Sierau gab zu verstehen, dass dies in Dortmund nicht mehr vorkommen
soll. Das Recht, die eigenen Daten vor der Bundeswehr zu
schützen, soll den Jugendlichen erhalten bleiben. Deshalb
klärt die Stadt die Jugendlichen auch per Pressemitteilungen
über ihre Rechte auf. Sander stellte dazu fest, dass die
Medien derartige Informationen oft nicht veröffentlichten; er
sprach sich dafür aus, dass die Stadt die Jugendlichen direkt
über ihre Rechte aufklärt. Wortlaut
des Briefwechsels: Ulrich Sander Postfach
321, 44388 Dortmund, Herr Ulrich Sierau Oberbürgermeister Dortmund
Rathaus Friedensplatz 30.
5. 12 Kein Werben
fürs Sterben – auch nicht mit Hilfe des Rathauses Sehr
geehrter Herr Oberbürgermeister, Auf der
Internetseite des Meldeamtes der Stadt Dortmund www.domap.de
finden alle jene, die in einem Alter sind, das man bis zum 1. Juli 2011
„Wehrpflichtigenalter“ nannte, unter dem Stichwort
'Wehrdienst' oder auch 'Widerspruch' eine wichtige Information nebst
anhängendem Vordruck. Wichtig, denn gleich ob
männliche oder weibliche Jugendliche, sie werden von der
Bundeswehr mit Hilfe der Stadt beworben, wenn sie nicht dem Meldeamt
die Weitergabe ihrer persönlichen Daten untersagen. Leider
wissen jene, die 18 Jahre alt werden oder es gerade geworden sind,
wenig über ihre Rechte. Wer schaut z.B. stets in die
Dortmunder Bekanntmachungen oder auf die WWW-Seite der Stadt? Meine
Bitte, die Medien zur Darstellung der Rechte der Jugendlichen
aufzufordern, blieb leider erfolglos. Ich habe meinen
beiden Enkeltöchtern (17 und 18 Jahre alt) geholfen, den
folgenden Brief aufzusetzen: An
die Stadt Dortmund, Bürgerdienste, Meldestelle 44122 Dortmund,
Südwall - Betr.
Widerspruchsrecht nach § 18 Abs. 7 des
Melderechtsrahmengesetzes gegenüber dem Bundesamt für
Wehrverwaltung. Ich
bitte Sie darum, eine Auskunftserteilung an das Bundesamt
für Wehverwaltung für meine Person
zu unterlassen und mir dies schriftlich zu bestätigen. Ich
möchte kein Werbematerial fürs Militär
erhalten und möchte auch sichergehen, dass die Bundeswehr
nicht in den Besitz meiner Daten gerät. (Unterschrieben von
Hannah und Carla Z.) Die Stadt Dortmund antwortete
höchst merkwürdig und entgegen der Zusicherung
unter www.domap.de: Betreff: Auskunftserteilung an
das Bundesamt für Wehrverwaltung Sehr geehrte Frau Z., anbei
erhalten Sie Ihr Schreiben zurück. Wir als
Meldebehörde sind für die Austragung Ihrer Dateien
nicht zuständig. Unsererseits werden keine Daten an das
Bundesamt für Wehrverwaltung weitergeleitet. Ich bitte Sie,
sich selbst an die Bundeswehr zu wenden. Mit freundlichen
Grüßen – im Auftrag vvv
Verwaltungsangestellte“ Az. war 33/2-2 vom 22.11.2011
Dreier. Ich richtete die Frage an die Stadt:
Heißt das, dass Sie die Daten bereits ohne Zustimmung und
ohne die Zustimmung abzuwarten, an die Bundeswehr weitergegeben haben?

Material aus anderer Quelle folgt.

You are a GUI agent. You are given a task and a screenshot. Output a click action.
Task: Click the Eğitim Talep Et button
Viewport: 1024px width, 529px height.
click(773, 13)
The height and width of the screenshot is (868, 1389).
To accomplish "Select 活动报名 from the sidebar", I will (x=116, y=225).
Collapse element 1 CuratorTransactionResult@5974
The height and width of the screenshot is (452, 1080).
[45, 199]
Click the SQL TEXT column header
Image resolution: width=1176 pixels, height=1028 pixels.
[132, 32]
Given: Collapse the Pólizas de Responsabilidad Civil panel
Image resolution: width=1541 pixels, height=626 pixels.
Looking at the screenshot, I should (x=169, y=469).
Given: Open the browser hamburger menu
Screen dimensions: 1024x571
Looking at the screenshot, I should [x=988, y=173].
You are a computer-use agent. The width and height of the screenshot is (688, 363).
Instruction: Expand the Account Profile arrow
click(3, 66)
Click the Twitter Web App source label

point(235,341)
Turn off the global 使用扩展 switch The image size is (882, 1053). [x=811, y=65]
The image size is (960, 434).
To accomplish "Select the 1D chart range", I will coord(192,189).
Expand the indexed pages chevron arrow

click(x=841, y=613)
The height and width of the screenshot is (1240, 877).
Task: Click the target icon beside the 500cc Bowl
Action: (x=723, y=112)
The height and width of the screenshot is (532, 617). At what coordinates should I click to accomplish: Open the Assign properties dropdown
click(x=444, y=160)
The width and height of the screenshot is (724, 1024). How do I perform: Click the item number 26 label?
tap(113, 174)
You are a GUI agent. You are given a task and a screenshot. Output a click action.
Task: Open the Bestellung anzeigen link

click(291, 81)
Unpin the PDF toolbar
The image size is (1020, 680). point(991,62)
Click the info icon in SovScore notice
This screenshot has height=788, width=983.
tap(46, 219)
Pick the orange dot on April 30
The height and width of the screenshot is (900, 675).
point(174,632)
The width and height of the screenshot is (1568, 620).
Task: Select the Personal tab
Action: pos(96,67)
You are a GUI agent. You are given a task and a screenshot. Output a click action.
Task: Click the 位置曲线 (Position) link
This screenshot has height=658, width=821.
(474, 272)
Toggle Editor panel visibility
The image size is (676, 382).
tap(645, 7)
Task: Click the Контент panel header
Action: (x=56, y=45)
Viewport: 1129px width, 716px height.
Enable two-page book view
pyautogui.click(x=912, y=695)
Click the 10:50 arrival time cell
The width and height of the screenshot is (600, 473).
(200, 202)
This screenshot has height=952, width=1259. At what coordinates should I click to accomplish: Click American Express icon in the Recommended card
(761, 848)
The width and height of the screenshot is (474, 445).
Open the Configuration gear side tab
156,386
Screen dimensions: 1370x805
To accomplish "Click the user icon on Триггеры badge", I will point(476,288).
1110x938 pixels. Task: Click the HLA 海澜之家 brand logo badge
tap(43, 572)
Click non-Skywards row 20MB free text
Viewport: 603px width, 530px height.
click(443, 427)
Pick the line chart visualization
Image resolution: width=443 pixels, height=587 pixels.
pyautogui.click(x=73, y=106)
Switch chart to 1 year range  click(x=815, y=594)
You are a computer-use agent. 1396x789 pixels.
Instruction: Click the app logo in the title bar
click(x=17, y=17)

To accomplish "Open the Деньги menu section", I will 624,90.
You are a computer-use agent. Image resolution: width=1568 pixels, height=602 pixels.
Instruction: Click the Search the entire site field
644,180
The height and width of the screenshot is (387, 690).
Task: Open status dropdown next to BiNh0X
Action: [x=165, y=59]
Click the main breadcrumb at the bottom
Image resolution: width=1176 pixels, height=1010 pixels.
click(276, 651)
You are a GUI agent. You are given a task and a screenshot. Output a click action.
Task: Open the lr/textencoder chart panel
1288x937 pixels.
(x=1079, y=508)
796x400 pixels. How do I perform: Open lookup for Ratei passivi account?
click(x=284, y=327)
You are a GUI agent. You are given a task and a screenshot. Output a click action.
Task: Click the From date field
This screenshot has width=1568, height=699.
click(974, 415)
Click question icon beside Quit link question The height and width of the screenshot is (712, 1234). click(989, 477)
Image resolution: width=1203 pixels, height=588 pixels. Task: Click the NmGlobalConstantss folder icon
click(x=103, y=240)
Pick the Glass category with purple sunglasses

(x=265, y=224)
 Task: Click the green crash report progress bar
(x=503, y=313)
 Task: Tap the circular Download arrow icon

Die Auskunft an C. und H. Z. widerspricht völlig dem, was mir
u.a. von Herrn Willeke (Bürgerdienste) mitgeteilt worden war.
So darf man mit den Rechten Jugendlicher nicht umgehen. Inzwischen
hat Herr Willeke mitgeteilt, dass man sich künftig daran
halten will, öffentlich mitzuteilen, dass die Jugendlichen
gegen die Weitergabe ihrer Daten an die Bundeswehr Einspruch erheben
können. Wir nahmen an, mit dem Versprechen von Herrn Willeke
sei die Sache nun geklärt und die Mädchen
wären vor Nachstellungen der Truppenwerber sicher. Wie
sehr waren wir überrascht und befremdet, als wir dann ein
Schreiben des Kreiswehrersatzamtes Dortmund lasen, das bereits am
8.11.2011 herausging. Mit dem Schreiben wird Hannah Z. zum
„Freiwilligen Wehrdienst“ aufgefordert oder zum
Soldatentum „auf Zeit“. Es werden Verwendungen mit
guter Bezahlung versprochen. Es wird an die staatsbürgerliche
Verantwortung appelliert, - Verantwortung sich totschießen zu
lassen oder andere totzuschießen? Die Angriffskriege, an
denen Deutschland entgegen dem Grundgesetz Art. 26 teilnimmt, werden
als „internationale Missionen“ dargestellt. Hannah
soll bereit sein, an solchen Auslandseinsätzen teilzunehmen.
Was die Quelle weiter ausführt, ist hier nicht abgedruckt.